EXERCISE DATA:
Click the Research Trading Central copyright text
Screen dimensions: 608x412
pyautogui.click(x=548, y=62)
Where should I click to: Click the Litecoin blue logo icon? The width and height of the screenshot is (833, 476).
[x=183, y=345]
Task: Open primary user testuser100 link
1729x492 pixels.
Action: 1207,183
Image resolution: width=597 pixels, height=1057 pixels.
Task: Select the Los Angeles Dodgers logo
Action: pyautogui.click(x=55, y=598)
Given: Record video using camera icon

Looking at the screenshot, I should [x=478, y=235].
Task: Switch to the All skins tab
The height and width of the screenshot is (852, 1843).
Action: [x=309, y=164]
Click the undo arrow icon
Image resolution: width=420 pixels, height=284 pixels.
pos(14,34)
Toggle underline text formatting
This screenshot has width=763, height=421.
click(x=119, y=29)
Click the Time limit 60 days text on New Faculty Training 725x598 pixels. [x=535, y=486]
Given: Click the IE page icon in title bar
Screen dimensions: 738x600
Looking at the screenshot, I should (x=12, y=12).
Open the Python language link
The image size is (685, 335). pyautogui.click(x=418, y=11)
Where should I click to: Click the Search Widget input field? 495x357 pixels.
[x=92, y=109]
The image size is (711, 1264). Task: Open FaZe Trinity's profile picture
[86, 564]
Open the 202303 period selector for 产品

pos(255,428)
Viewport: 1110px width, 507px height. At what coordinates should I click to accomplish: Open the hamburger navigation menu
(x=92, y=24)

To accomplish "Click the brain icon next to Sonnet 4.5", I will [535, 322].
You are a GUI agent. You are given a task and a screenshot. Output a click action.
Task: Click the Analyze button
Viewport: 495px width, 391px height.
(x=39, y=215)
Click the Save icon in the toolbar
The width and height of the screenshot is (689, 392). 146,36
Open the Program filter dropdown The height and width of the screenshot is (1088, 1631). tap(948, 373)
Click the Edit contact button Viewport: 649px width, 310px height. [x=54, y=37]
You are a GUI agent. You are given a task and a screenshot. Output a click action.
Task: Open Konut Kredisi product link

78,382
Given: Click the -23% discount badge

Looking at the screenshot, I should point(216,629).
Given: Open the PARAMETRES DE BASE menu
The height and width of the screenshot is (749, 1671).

EXERCISE BRIEF: When copying the data above, keep every line exactly as written.

ANSWER TO THE EXERCISE:
Click the Research Trading Central copyright text
Screen dimensions: 608x412
pyautogui.click(x=548, y=62)
Where should I click to: Click the Litecoin blue logo icon? The width and height of the screenshot is (833, 476).
[x=183, y=345]
Task: Open primary user testuser100 link
1729x492 pixels.
Action: 1207,183
Image resolution: width=597 pixels, height=1057 pixels.
Task: Select the Los Angeles Dodgers logo
Action: pyautogui.click(x=55, y=598)
Given: Record video using camera icon

Looking at the screenshot, I should [x=478, y=235].
Task: Switch to the All skins tab
The height and width of the screenshot is (852, 1843).
Action: [x=309, y=164]
Click the undo arrow icon
Image resolution: width=420 pixels, height=284 pixels.
pos(14,34)
Toggle underline text formatting
This screenshot has width=763, height=421.
click(x=119, y=29)
Click the Time limit 60 days text on New Faculty Training 725x598 pixels. [x=535, y=486]
Given: Click the IE page icon in title bar
Screen dimensions: 738x600
Looking at the screenshot, I should (x=12, y=12).
Open the Python language link
The image size is (685, 335). pyautogui.click(x=418, y=11)
Where should I click to: Click the Search Widget input field? 495x357 pixels.
[x=92, y=109]
The image size is (711, 1264). Task: Open FaZe Trinity's profile picture
[86, 564]
Open the 202303 period selector for 产品

pos(255,428)
Viewport: 1110px width, 507px height. At what coordinates should I click to accomplish: Open the hamburger navigation menu
(x=92, y=24)

To accomplish "Click the brain icon next to Sonnet 4.5", I will [535, 322].
You are a GUI agent. You are given a task and a screenshot. Output a click action.
Task: Click the Analyze button
Viewport: 495px width, 391px height.
(x=39, y=215)
Click the Save icon in the toolbar
The width and height of the screenshot is (689, 392). 146,36
Open the Program filter dropdown The height and width of the screenshot is (1088, 1631). tap(948, 373)
Click the Edit contact button Viewport: 649px width, 310px height. [x=54, y=37]
You are a GUI agent. You are given a task and a screenshot. Output a click action.
Task: Open Konut Kredisi product link

78,382
Given: Click the -23% discount badge

Looking at the screenshot, I should point(216,629).
Given: Open the PARAMETRES DE BASE menu
The height and width of the screenshot is (749, 1671).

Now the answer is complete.